After locating the line that holds "Instruction: Print the", transcribe it and each following line to the end of the records, changing nothing and adding nothing.

[Supplied entries]

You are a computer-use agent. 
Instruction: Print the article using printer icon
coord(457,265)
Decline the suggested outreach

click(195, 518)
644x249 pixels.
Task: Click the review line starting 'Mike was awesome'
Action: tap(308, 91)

[/Supplied entries]

**Final answer**
Instruction: Print the article using printer icon
coord(457,265)
Decline the suggested outreach

click(195, 518)
644x249 pixels.
Task: Click the review line starting 'Mike was awesome'
Action: tap(308, 91)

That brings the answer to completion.